FDIC’s Embarrassing Secret Settlements Show How Profitable Mortgage Fraud Can Be For Bank Executives
This week we learned that the FDIC has been making secret settlements with banks and their officers for the past several years. The LA Times discovered the secret deals as part of a Freedom of Information Act request. The news comes amid a backdrop of deteriorating trust in those entrusted with safeguarding the financial system. It seems no agency, be it the DOJ, SEC or now even the FDIC is willing to bring criminal prosecutions against the financial institutions running complex control frauds and looting American taxpayers. The revelations of back-door deals at the FDIC reveal just how profitable mortgage fraud has been for many of these elite white collar criminals. Bill Black provides the details of how the FDIC has essentially been a co-conspirator, choosing to make deals instead of bringing criminal prosecutions against the executives looting their own firms.
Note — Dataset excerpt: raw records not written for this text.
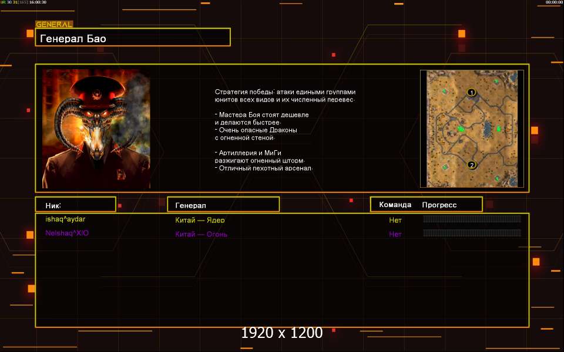Click the green supply marker at map center
The image size is (564, 352).
[461, 128]
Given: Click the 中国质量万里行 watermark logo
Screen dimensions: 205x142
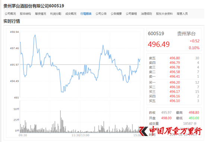Looking at the screenshot, I should [x=170, y=131].
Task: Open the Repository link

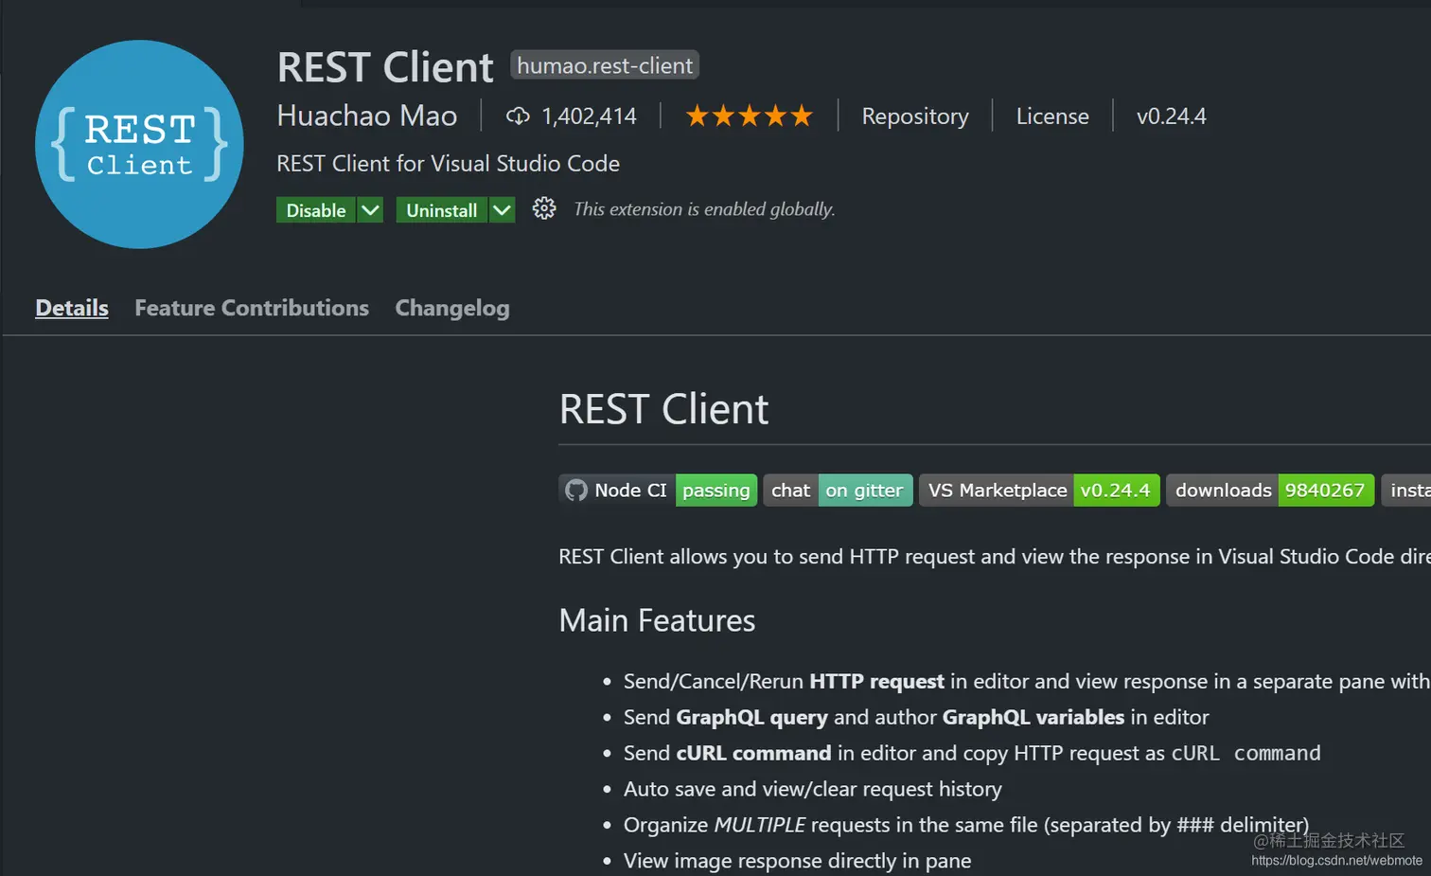Action: (x=915, y=116)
“At least 10 undisclosed settlements involved officers and directors accused of contributing to the collapse of their own banks. Those include 11 insiders at Downey Savings & Loan in Newport Beach who paid a total of about $32 million, most of it covered by corporate insurance policies. In the Downey case, the FDIC announced last year that four of the insiders had agreed to be banished from banking, including Maurice L. McAlister, Downey’s co-founder, who died Feb. 13.
But the announcement mentioned nothing about the payments or sanctions against the seven other former insiders. Out of the $32 million, McAlister was required to pay $1.93 million out of his own pocket, with the other insiders paying a combined $1.75 million. Insurers that provided coverage for civil wrongdoing by officers and directors paid the remaining $28.4 million.
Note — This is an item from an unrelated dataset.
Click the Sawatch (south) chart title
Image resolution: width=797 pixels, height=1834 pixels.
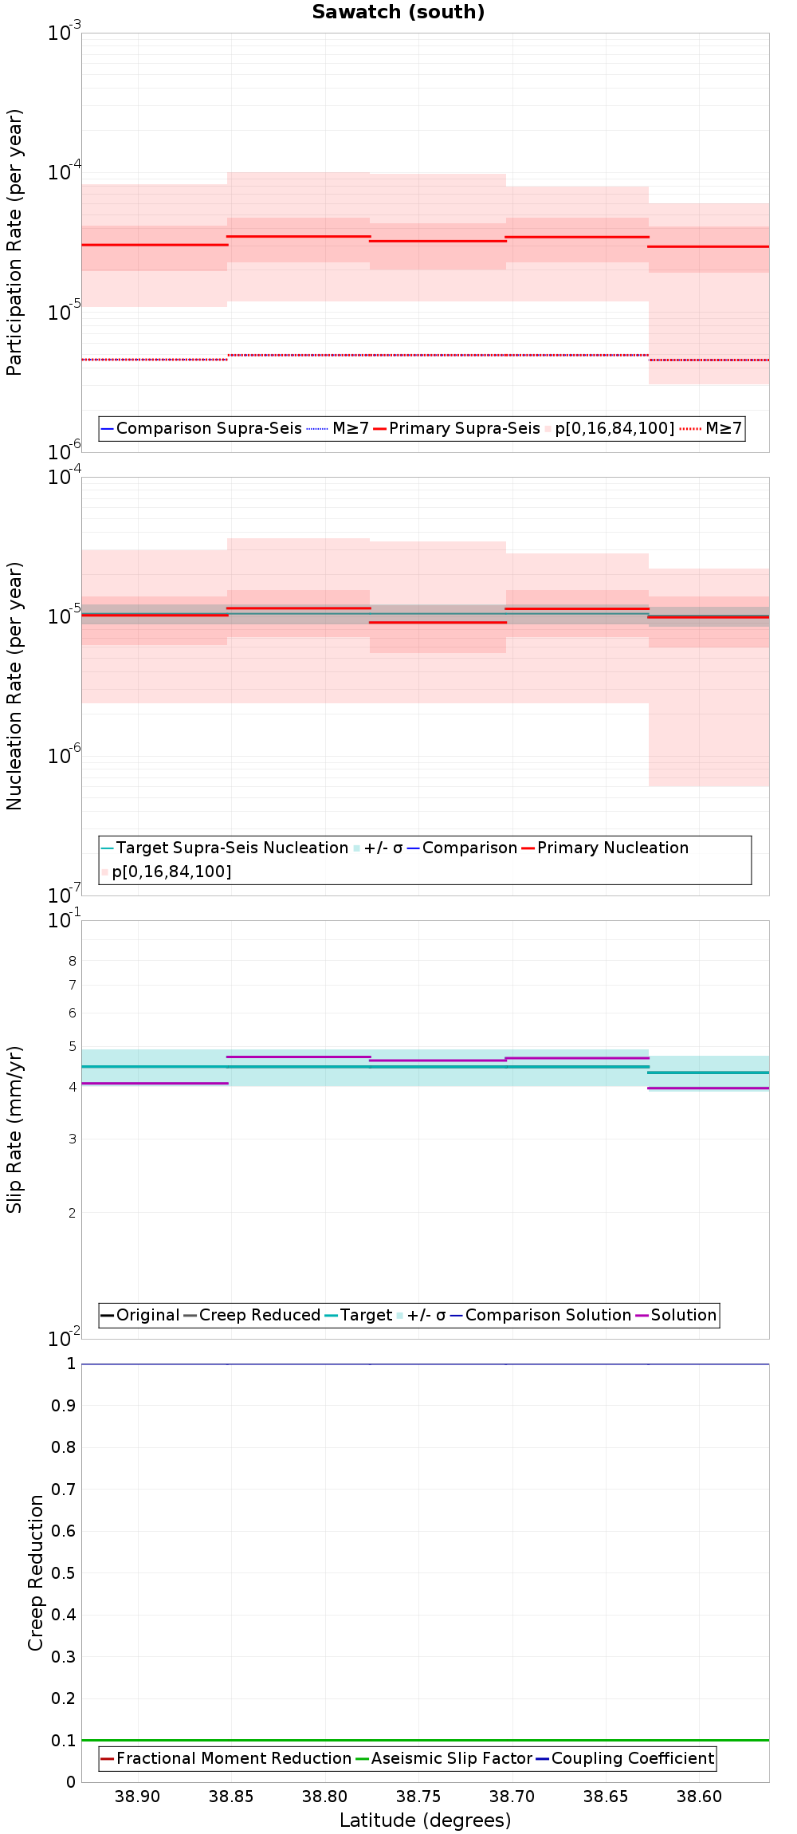[x=399, y=12]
The FDIC also has resolved certain claims involving IndyMac, including a $1.4-million settlement in May 2011 with the thrift’s former president, Richard Wohl.”
“The FDIC also may have been emboldened by success in a rare case it took to trial, according to a recent report from consulting firm Cornerstone Research.
The trial led to a Dec. 7 federal jury verdict in Los Angeles ordering three former IndyMac executives to pay $168.8 million for what the FDIC said was reckless approval of 23 loans to developers and home builders who never repaid them. It was the highest award possible in the case.
Another FDIC lawsuit, seeking $600 million from former IndyMac Chairman and Chief Executive Michael Perry, was resolved for a fraction of the claim Dec. 14. Perry agreed to pay $1 million himself, allowed the FDIC to pursue an additional $11 million from insurers and agreed to be banned from the industry.
The news was first announced in emails sent to news organizations — not by the FDIC, but by Perry’s defense attorneys, who considered the outcome a victory.”
As David Dayen notes in today’s NC follow-up, the actions of Perry’s lawyers publicizing the FDIC settlement tell you everything you need to know about the two-tiered justice system in the U.S. Perry’s lawyers were happy to announce the settlement, because it was leaps and bounds better than what should have happened.